EsperanzaCuartero commented 3 years ago

Challenge 23- Mapping Emissions of Air Pollutants

Stream 2 - Machine Learning for weather, climate and atmosphere applications

Goal

Derive suitable proxies for spatial and temporal mapping of emissions.

Mentors and skills

Mentors: @annaagustipanareda @gpbalsamo @joemcnorton @mparrington
Skills required:
- Experience of use with big data
- Experience of Machine Learning techniques

Note: Challenge is funded by Copernicus. Only nationals from the European Union and ECMWF Member States are eligible to apply (see Terms and Conditions).

Challenge description

What data/system do you plan to use? We plan to use :

Either estimates of NOx emissions (based on atmospheric inversions) or direct concentration observations from satellites.
3D atmospheric fields from the ECMWF model of variables relevant to transport and chemical loss (e.g. temperature and wind).
Any proxy data that can be linked directly to emissions (e.g. nightlight data, traffic data, etc…).

What is the current problem/limitation? To model and forecast emissions of chemical tracers in the atmosphere, a suitable estimate of emissions is required. Emission estimates from inventories are often either fixed in time or vary on a long-timescale (e.g. monthly/yearly). This fails to capture the true variability in emissions due to changes in activities (e.g. rush hour). Where proxy data are used, they are often either out of date or do not offer suitable variability.

What could be the solution? The underlying processes of emissions are wide-ranging, including differing fuel types, activity types, or even social changes in human behaviour. Several proxy datasets can be used to improve estimates of emissions and also include variables which could be optimised within an emissions model. For example, having a map of population density is likely to correlate well with emission sources. An aim of this project would be to offer suitable options for which proxy data should be used for estimating emissions.

Ideas for the implementation The system could follow the design ideas of existing fossil fuel data assimilation systems (FFDAS), but should explore novel avenues for estimating emissions by identifying datasets which correlate well with emissions. Observation data could include NO2 observations from Sentinel-5p or inversion estimates; alternatively existing inventories could be used with spatial and interannual variability. The input proxies are open to many possibilities but example start points might include population density maps, nightlight data and TomTom traffic data.

ESoWC

avishreekh commented 3 years ago

Hi, I am Avishree Khare, a final year Computer Science Undergrad. I am interested in inter-disciplinary applications of deep learning and have worked on a wide-range of projects. I believe that assimilation of data from a wide range of sources would be a challenging yet fun task. Working on a robust model to estimate emissions from this data would also be interesting to work on. I would love to contribute to this project.
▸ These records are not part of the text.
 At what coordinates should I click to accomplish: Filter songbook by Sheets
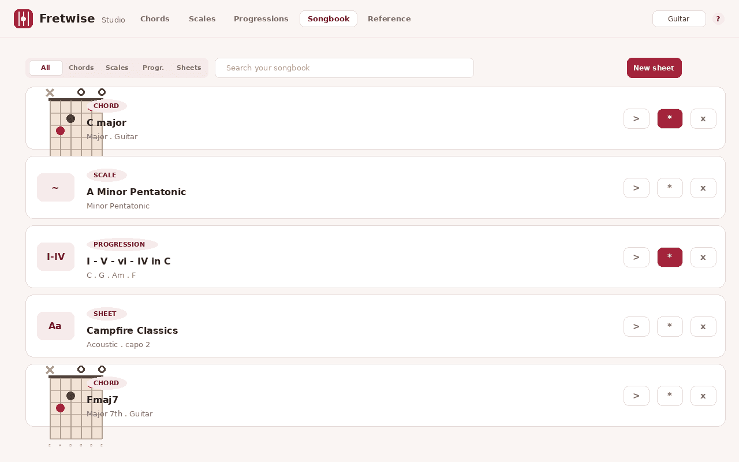(x=189, y=68)
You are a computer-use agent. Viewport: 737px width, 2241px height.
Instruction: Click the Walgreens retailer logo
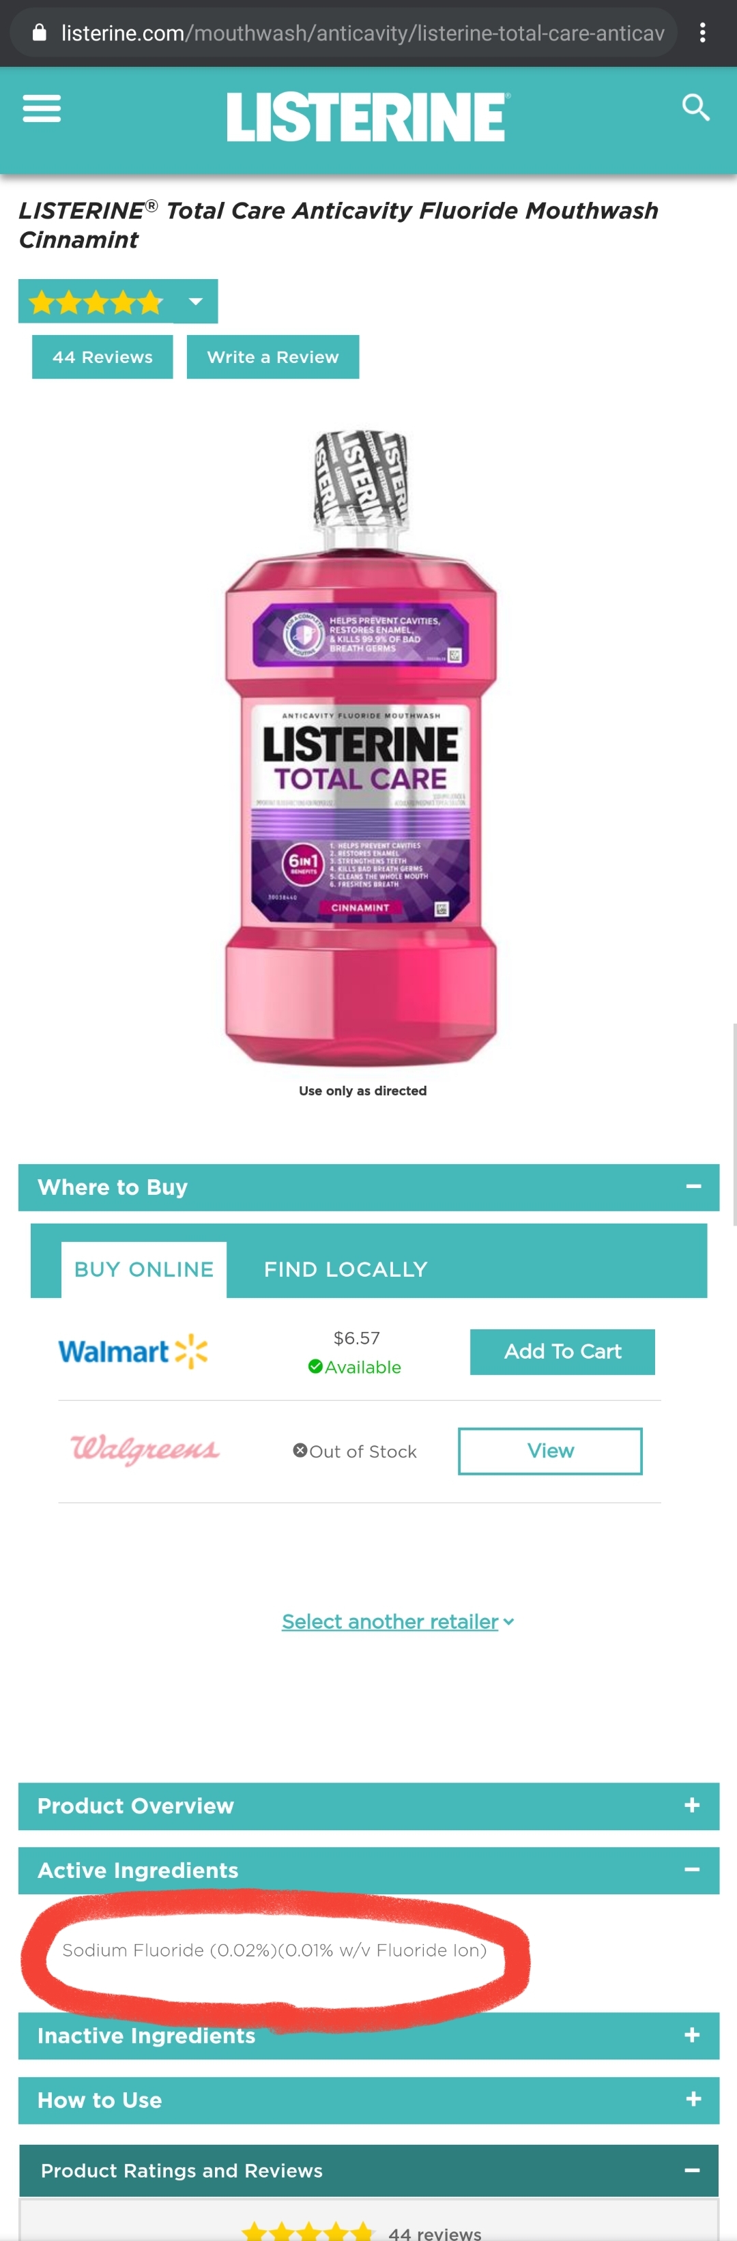tap(144, 1449)
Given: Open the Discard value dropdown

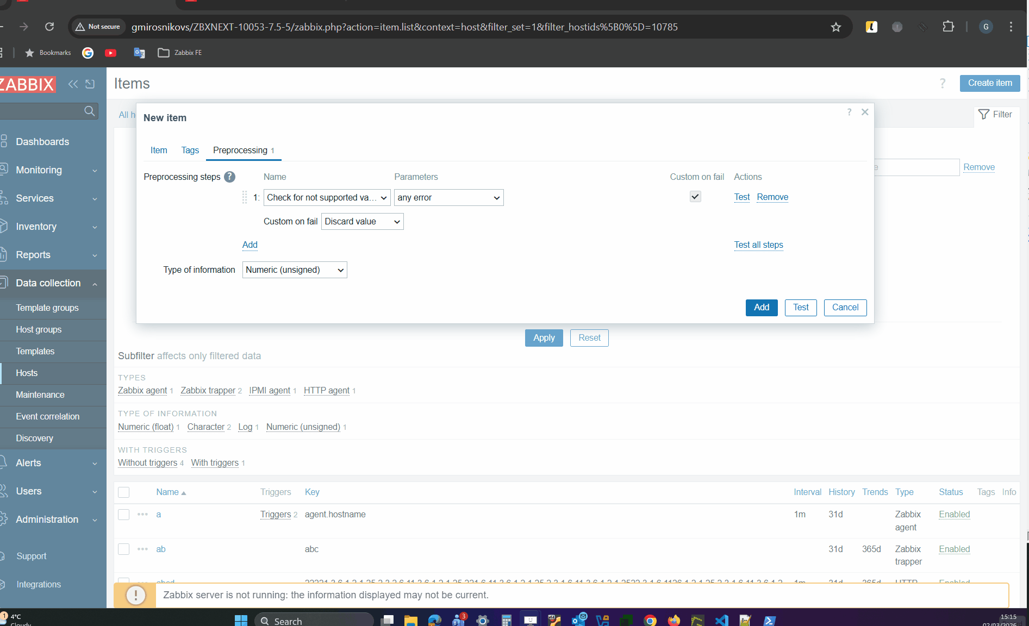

I would be glad if you could shed some light on the following questions:

Does the focus of this project lie only on the creation of a diverse and robust dataset for the task at hand or does it also extend to development of concrete Deep Learning (or Machine Learning) models for estimating the emissions?
Could you please elaborate on the quantities being estimated (I believe that these are PM estimates, but please correct me if I am wrong, or if there are any other quantities being estimated).

Thank You!

joemcnorton commented 3 years ago

Hi Avishree,

Thank you for your interest in the project. It sounds like you have a good background in the skills required for this project. In regards to your questions:

The task would include producing a machine learning model for estimating the emissions. The project could be split in two. First, the collection of necessary proxy data to provide as potential input to the model (some of this data might be found to have little weight in the model and can be discarded). Second, the development of the model itself using optimised or observed fluxes as training data.
The output of the model should be surface flux estimates of NOx emissions (and possibly other chemical species) at a suitable spatial and temporal resolution.

Thanks again,

We are looking forward to your proposal or any further question you may have.

Joey McNorton

jwagemann commented 3 years ago

Hi, join us for the ECMWF Summer of Weather Code Ask Me Anything sessions and learn all things ESoWC.

When:

17 March 2021 at 4 pm GMT and
24 March 2021 at 4 pm GMT

What:

learn everything about ESoWC - how it works, the challenges this year, some tips for your proposal and listen to ESoWC experiences from previous participants

How: register here.

avishreekh commented 3 years ago

Hi Avishree,

Thank you for your interest in the project. It sounds like you have a good background in the skills required for this project. In regards to your questions:

The task would include producing a machine learning model for estimating the emissions. The project could be split in two. First, the collection of necessary proxy data to provide as potential input to the model (some of this data might be found to have little weight in the model and can be discarded). Second, the development of the model itself using optimised or observed fluxes as training data.

The output of the model should be surface flux estimates of NOx emissions (and possibly other chemical species) at a suitable spatial and temporal resolution.

Thanks again,

We are looking forward to your proposal or any further question you may have.

Joey McNorton

Thank you for the clarification!

I, along with a teammate, had started working on the proposal by reading relevant papers and looking up public datasets that might be helpful. Back then, I do not remember seeing a note regarding the project being funded by Copernicus. As a non-EU resident, this makes me ineligible to work on this project. We understand that these terms and conditions are required to be followed for the project. We would however like to know if our proposal could be accommodated if the mentors find it interesting or if we would have to give it up.

Thank you Avishree

jwagemann commented 3 years ago

Hi @avishreekh , thanks for your interest in this challenge. Any team proposal will be valid and eligible as long as one person of the team holds a EU nationality. Hope this helps.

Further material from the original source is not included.